- _TASK BRIEF_
Every line that contains the word "panel" should be copied from the records below.

:: GIVEN RECORDS

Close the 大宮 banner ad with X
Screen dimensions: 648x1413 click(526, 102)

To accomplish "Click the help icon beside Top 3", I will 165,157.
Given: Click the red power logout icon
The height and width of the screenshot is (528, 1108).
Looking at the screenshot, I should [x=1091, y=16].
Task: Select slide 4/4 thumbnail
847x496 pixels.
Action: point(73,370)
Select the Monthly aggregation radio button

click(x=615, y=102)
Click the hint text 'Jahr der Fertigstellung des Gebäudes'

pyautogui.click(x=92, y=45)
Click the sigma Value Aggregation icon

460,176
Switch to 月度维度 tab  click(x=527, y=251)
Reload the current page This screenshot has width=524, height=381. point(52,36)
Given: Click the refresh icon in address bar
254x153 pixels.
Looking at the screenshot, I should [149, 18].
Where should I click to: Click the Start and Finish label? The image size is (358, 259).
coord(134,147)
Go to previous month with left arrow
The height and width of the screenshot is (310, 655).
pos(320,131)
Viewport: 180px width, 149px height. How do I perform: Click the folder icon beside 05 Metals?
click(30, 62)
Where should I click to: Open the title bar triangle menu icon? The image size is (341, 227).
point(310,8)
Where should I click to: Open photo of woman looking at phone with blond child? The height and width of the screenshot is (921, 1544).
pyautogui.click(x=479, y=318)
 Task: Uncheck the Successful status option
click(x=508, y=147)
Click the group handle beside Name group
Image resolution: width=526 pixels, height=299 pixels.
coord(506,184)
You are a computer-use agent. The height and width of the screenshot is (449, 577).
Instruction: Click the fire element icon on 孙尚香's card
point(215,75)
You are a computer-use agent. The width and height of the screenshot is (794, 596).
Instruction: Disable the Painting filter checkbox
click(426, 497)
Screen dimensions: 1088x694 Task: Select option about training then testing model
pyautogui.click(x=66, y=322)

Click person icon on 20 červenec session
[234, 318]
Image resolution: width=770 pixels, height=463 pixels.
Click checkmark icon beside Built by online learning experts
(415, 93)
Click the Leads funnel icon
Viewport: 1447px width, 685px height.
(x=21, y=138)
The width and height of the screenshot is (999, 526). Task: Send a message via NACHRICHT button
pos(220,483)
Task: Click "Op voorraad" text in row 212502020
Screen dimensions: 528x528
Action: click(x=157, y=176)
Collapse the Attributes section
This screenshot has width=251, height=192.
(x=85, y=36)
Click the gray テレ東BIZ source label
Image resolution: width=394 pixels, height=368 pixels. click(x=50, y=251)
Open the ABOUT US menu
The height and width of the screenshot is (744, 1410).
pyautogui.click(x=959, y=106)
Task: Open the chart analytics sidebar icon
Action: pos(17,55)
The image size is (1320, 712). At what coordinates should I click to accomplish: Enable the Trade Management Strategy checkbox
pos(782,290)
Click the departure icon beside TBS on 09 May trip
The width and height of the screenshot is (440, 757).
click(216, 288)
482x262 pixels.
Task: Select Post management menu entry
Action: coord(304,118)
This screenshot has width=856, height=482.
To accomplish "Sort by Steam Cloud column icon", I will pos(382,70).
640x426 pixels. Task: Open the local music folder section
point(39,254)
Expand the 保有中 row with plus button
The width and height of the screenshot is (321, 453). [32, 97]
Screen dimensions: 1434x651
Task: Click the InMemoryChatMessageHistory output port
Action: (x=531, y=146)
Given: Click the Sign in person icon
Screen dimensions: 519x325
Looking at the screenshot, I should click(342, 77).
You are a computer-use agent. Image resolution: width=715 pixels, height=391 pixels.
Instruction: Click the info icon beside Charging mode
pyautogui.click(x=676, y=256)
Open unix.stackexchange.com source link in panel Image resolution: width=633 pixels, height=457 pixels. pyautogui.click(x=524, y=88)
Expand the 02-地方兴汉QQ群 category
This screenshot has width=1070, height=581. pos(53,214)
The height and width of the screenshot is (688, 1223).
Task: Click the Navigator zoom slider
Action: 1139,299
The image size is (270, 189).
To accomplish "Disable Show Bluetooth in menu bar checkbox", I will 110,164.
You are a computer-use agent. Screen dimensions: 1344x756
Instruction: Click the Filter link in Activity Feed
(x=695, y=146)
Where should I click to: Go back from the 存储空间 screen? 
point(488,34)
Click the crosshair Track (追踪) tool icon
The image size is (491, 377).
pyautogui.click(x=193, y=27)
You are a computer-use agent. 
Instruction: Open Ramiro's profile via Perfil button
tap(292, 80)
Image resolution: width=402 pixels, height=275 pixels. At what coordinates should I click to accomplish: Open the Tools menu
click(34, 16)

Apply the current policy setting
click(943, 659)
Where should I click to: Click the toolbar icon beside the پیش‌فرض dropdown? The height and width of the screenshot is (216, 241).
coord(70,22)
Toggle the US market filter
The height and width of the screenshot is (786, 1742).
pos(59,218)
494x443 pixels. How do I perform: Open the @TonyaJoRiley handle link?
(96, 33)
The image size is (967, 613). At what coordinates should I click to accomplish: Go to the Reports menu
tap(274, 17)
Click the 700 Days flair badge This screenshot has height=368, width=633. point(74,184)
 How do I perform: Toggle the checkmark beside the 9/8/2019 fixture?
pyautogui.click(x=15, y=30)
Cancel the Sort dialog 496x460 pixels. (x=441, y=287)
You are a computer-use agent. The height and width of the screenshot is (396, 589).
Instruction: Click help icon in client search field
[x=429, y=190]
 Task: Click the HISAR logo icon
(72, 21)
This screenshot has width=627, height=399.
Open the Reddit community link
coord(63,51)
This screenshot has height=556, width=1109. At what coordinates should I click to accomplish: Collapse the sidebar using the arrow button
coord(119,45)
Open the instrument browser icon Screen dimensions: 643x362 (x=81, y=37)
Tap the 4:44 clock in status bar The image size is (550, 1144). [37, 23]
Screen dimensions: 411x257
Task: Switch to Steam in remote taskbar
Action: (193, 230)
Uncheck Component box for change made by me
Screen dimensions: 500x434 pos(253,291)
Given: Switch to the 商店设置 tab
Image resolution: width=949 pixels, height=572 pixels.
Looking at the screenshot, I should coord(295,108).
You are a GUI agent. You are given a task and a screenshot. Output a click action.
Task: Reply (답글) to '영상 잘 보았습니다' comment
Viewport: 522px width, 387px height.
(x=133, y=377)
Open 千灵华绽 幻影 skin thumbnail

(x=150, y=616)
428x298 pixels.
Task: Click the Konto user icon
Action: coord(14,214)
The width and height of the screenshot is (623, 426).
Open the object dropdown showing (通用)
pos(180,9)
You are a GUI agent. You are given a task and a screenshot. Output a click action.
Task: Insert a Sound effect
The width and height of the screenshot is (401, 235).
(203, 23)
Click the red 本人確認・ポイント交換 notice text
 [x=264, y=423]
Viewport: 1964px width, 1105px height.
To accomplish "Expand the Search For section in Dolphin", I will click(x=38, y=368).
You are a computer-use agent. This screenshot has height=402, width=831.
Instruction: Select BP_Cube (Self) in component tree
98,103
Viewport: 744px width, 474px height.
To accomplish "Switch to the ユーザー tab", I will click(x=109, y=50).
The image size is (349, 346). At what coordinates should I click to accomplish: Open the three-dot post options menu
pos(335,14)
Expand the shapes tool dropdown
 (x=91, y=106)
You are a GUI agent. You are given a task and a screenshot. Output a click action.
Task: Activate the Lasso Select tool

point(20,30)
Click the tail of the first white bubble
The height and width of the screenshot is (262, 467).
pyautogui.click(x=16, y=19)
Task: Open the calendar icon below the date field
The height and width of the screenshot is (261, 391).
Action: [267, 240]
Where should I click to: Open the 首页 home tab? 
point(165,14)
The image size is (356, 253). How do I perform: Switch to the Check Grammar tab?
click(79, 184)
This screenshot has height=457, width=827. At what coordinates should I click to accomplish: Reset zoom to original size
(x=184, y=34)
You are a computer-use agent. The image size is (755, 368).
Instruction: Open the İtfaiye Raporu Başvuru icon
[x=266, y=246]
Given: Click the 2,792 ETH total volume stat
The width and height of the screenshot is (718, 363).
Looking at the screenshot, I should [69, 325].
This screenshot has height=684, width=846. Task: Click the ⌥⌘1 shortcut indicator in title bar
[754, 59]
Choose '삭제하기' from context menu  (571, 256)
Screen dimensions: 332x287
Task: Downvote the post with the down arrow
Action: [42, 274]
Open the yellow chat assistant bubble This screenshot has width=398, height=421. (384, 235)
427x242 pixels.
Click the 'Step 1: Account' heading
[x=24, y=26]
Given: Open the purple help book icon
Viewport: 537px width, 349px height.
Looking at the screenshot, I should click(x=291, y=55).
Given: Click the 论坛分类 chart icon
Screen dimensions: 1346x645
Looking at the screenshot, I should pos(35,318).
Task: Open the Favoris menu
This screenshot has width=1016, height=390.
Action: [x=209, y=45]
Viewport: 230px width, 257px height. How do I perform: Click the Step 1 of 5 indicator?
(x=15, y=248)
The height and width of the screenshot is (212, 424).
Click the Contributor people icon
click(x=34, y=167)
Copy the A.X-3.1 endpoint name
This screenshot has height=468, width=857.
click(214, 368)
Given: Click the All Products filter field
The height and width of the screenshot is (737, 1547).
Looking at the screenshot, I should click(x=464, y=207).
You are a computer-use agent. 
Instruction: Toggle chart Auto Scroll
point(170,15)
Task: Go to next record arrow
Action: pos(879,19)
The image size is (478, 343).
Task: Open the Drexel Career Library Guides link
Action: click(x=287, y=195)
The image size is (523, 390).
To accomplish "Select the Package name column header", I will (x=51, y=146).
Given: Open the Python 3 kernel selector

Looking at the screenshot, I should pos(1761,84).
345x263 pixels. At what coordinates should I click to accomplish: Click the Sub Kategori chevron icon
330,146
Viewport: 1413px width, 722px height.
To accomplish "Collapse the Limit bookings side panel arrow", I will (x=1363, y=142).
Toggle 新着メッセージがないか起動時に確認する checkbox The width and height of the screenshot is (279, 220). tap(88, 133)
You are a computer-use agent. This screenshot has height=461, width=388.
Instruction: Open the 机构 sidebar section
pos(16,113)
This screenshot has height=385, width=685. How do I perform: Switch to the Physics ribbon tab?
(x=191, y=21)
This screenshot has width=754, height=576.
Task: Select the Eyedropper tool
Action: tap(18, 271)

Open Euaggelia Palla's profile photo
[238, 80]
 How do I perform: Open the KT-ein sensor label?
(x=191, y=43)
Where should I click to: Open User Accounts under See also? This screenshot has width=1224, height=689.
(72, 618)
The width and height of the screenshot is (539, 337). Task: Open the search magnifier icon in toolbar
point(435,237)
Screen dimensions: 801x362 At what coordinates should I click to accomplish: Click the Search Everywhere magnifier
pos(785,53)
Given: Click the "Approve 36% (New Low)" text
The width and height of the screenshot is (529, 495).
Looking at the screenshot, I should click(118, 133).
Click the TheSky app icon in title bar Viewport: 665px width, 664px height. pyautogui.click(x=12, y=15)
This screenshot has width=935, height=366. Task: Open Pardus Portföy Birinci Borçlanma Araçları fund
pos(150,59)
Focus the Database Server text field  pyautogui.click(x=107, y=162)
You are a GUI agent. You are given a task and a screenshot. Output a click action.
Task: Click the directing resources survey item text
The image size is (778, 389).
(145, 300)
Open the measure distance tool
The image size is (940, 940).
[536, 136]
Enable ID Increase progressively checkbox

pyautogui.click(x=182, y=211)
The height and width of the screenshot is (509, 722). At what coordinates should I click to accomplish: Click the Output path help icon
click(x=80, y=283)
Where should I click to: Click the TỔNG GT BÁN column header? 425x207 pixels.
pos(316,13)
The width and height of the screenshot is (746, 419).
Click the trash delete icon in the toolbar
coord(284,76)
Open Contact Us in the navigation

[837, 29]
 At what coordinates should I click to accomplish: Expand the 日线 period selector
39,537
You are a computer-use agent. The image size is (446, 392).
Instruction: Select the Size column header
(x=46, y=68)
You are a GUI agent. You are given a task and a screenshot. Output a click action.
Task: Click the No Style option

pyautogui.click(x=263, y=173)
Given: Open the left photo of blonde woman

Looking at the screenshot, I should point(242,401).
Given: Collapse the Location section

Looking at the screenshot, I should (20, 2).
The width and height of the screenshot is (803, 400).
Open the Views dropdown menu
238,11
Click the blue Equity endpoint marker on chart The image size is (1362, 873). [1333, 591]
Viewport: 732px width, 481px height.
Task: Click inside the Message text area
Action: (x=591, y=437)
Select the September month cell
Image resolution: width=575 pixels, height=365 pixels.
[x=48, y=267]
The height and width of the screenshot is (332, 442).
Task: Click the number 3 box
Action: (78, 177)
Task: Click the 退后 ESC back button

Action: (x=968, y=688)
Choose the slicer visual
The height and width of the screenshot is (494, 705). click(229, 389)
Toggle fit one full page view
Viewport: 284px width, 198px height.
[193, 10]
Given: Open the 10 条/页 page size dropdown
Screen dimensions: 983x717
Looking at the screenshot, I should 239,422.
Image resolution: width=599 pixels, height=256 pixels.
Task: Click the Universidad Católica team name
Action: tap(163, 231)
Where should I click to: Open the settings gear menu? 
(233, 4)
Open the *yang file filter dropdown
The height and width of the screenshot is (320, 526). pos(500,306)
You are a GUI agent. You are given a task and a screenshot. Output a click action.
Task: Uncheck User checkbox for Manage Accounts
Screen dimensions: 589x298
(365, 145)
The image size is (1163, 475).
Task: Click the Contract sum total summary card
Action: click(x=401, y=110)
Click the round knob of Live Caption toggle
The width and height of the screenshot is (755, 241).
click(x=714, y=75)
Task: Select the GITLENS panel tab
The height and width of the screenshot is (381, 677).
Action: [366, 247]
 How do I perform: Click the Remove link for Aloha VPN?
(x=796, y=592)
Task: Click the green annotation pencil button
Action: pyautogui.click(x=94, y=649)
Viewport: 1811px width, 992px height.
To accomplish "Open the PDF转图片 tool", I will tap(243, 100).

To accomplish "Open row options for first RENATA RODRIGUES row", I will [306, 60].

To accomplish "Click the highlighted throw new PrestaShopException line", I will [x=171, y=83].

::::

- _WORKED SOLUTION_
Open unix.stackexchange.com source link in panel Image resolution: width=633 pixels, height=457 pixels. pyautogui.click(x=524, y=88)
To accomplish "Collapse the Limit bookings side panel arrow", I will (x=1363, y=142).
Task: Select the GITLENS panel tab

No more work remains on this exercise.